======== EXCERPTED DATA ========

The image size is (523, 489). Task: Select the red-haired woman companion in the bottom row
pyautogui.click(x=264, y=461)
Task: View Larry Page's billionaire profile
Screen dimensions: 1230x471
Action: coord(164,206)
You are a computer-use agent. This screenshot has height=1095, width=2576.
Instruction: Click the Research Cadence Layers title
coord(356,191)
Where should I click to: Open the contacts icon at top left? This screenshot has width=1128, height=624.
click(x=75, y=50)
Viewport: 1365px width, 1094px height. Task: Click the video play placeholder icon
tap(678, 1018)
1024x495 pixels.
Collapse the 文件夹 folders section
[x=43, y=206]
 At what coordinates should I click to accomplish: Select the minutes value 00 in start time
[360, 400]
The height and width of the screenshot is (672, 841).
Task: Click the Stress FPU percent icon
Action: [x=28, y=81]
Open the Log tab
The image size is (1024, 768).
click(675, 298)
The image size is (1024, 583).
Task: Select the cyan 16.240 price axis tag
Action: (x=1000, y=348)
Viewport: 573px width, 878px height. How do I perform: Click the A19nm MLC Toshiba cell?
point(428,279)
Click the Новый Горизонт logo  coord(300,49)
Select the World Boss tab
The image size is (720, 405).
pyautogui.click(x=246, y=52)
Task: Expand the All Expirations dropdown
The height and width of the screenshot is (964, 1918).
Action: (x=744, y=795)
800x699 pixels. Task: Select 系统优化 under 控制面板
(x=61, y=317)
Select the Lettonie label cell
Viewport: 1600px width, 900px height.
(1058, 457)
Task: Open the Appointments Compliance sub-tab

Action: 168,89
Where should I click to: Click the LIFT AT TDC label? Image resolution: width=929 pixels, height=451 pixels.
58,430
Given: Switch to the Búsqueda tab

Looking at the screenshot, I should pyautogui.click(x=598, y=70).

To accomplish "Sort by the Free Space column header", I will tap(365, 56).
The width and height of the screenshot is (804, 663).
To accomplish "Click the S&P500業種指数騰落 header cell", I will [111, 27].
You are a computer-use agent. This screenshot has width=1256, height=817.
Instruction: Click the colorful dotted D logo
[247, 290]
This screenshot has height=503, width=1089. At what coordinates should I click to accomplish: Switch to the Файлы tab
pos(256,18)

========

[TASK DIRECTIONS] The entries above must be written out again exactly as they are.

[SOLVED PROBLEM]
The image size is (523, 489). Task: Select the red-haired woman companion in the bottom row
pyautogui.click(x=264, y=461)
Task: View Larry Page's billionaire profile
Screen dimensions: 1230x471
Action: coord(164,206)
You are a computer-use agent. This screenshot has height=1095, width=2576.
Instruction: Click the Research Cadence Layers title
coord(356,191)
Where should I click to: Open the contacts icon at top left? This screenshot has width=1128, height=624.
click(x=75, y=50)
Viewport: 1365px width, 1094px height. Task: Click the video play placeholder icon
tap(678, 1018)
1024x495 pixels.
Collapse the 文件夹 folders section
[x=43, y=206]
 At what coordinates should I click to accomplish: Select the minutes value 00 in start time
[360, 400]
The height and width of the screenshot is (672, 841).
Task: Click the Stress FPU percent icon
Action: [x=28, y=81]
Open the Log tab
The image size is (1024, 768).
click(675, 298)
The image size is (1024, 583).
Task: Select the cyan 16.240 price axis tag
Action: (x=1000, y=348)
Viewport: 573px width, 878px height. How do I perform: Click the A19nm MLC Toshiba cell?
point(428,279)
Click the Новый Горизонт logo  coord(300,49)
Select the World Boss tab
The image size is (720, 405).
pyautogui.click(x=246, y=52)
Task: Expand the All Expirations dropdown
The height and width of the screenshot is (964, 1918).
Action: (x=744, y=795)
800x699 pixels. Task: Select 系统优化 under 控制面板
(x=61, y=317)
Select the Lettonie label cell
Viewport: 1600px width, 900px height.
(1058, 457)
Task: Open the Appointments Compliance sub-tab

Action: 168,89
Where should I click to: Click the LIFT AT TDC label? Image resolution: width=929 pixels, height=451 pixels.
58,430
Given: Switch to the Búsqueda tab

Looking at the screenshot, I should pyautogui.click(x=598, y=70).

To accomplish "Sort by the Free Space column header", I will tap(365, 56).
The width and height of the screenshot is (804, 663).
To accomplish "Click the S&P500業種指数騰落 header cell", I will [111, 27].
You are a computer-use agent. This screenshot has width=1256, height=817.
Instruction: Click the colorful dotted D logo
[247, 290]
This screenshot has height=503, width=1089. At what coordinates should I click to accomplish: Switch to the Файлы tab
pos(256,18)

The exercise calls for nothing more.